• **STATED GOAL**
Rewrite everything in the LVG trie text below from "II. Procedures" down to "in input term.", with "Establish" changed to "Build".

• **TEXT BLOCK**
'''
Lexical Tools

LVG Rules: Trie Introduction

I. Background

A trie algorithm is used in LVG to find inflection variants and derivation. Rules are:

  • used when LVG does not find the result from fact (database table)
  • used as an independent program to find the results
  • driven by rules and exceptions specified in files
  • implements as trie tree (refer to Data Structure and Algorithms, by Aho, Hopcroft, and Ullman, PP.163-169)

II. Procedures

The high level algorithm flows are described as follows:

  1. Establish the trie tree by reading data (tree structure, rules, and exceptions) from files.
  2. Read in input term.
  3. Traverse the trie tree and find all match nodes.
  4. Check if the input term belongs to exceptions of the applied rules.
'''
• **GIVEN ENTRIES**
'''
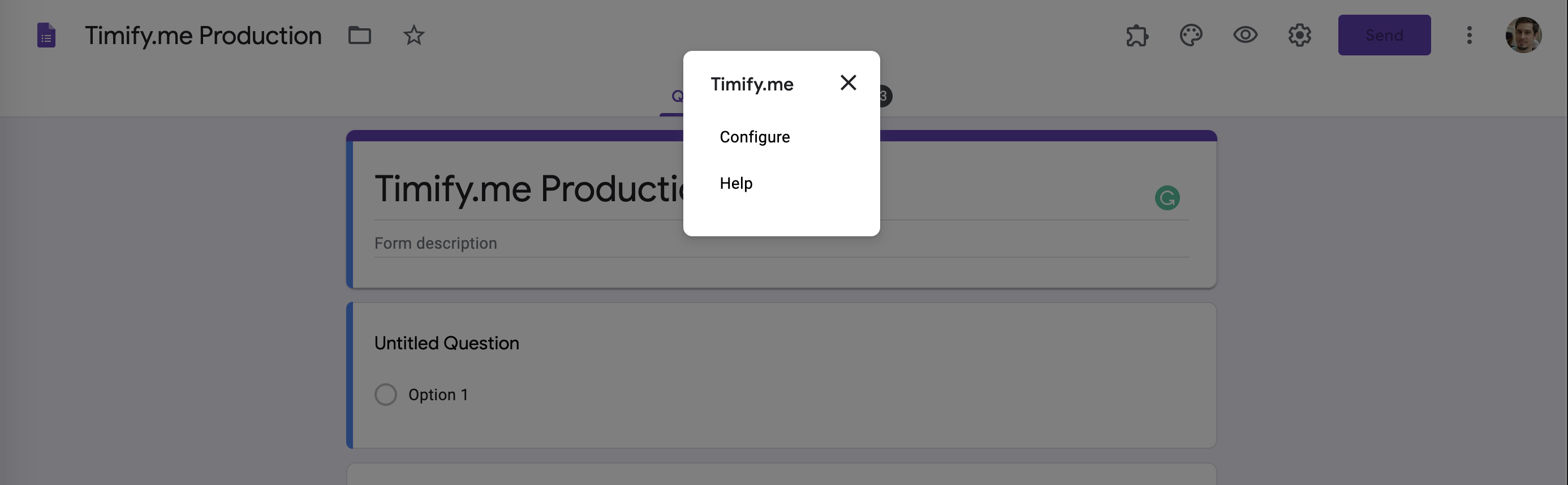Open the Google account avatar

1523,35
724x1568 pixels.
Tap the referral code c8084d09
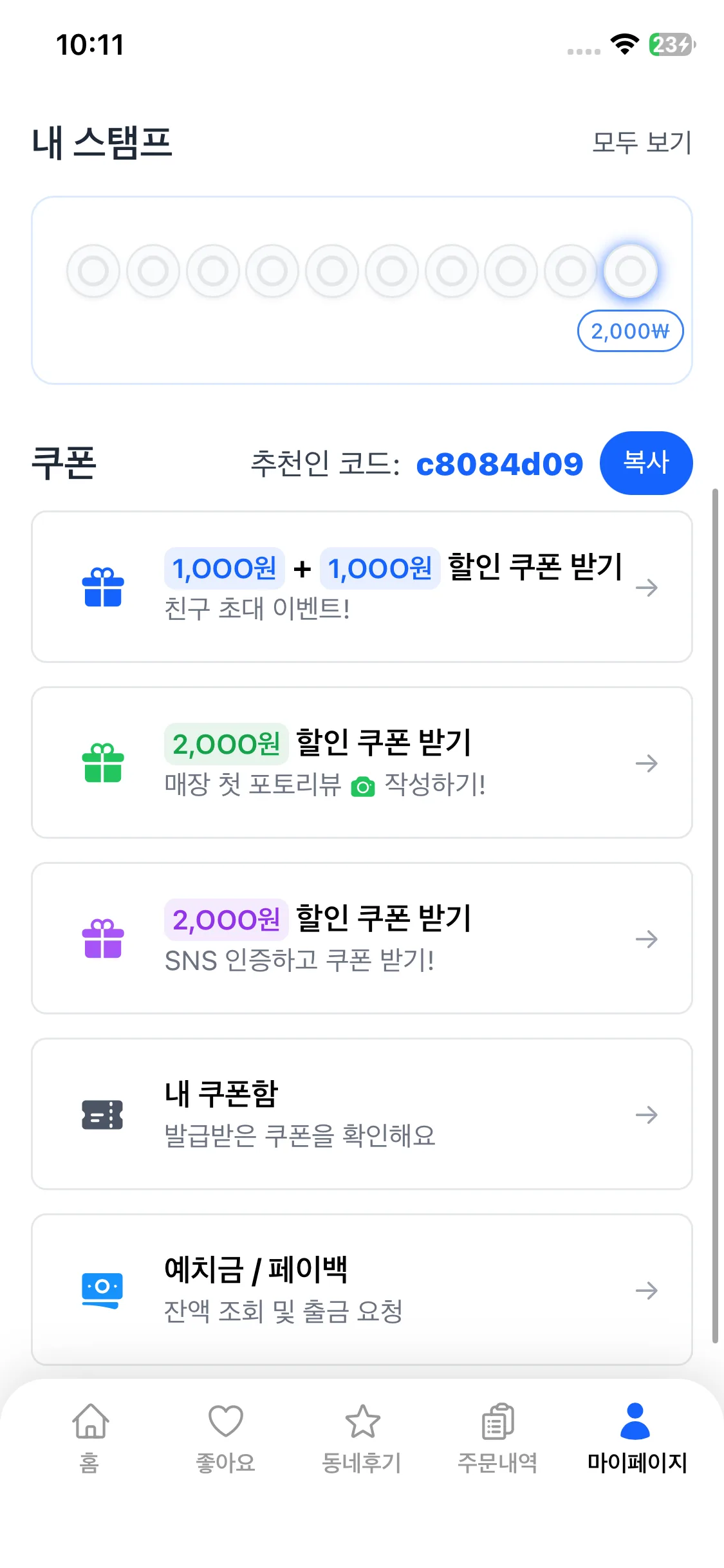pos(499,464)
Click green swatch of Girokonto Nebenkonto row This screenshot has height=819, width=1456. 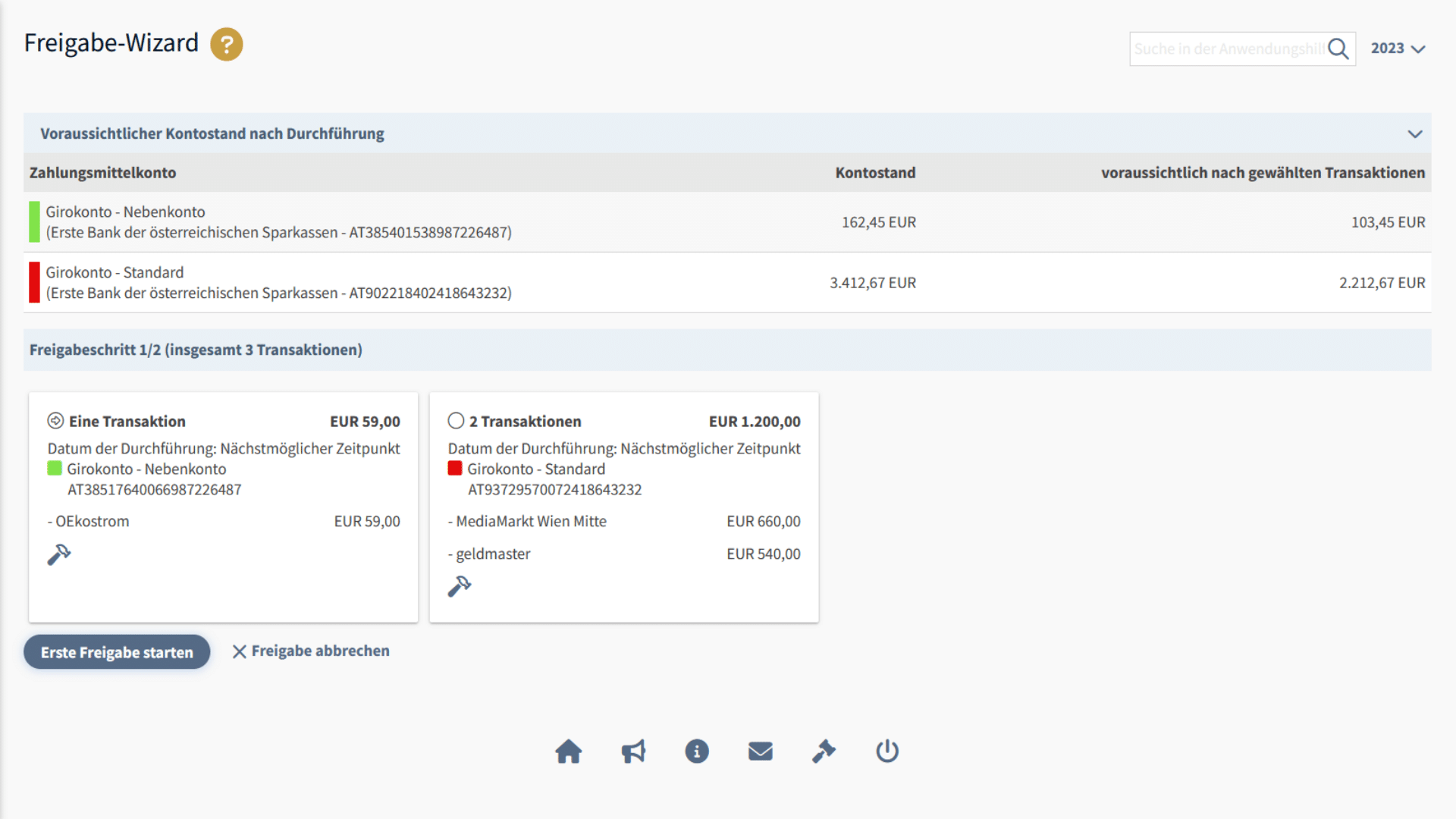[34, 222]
'''
• **REPLY TO THE TASK**
II. Procedures

The high level algorithm flows are described as follows:

  1. Build the trie tree by reading data (tree structure, rules, and exceptions) from files.
  2. Read in input term.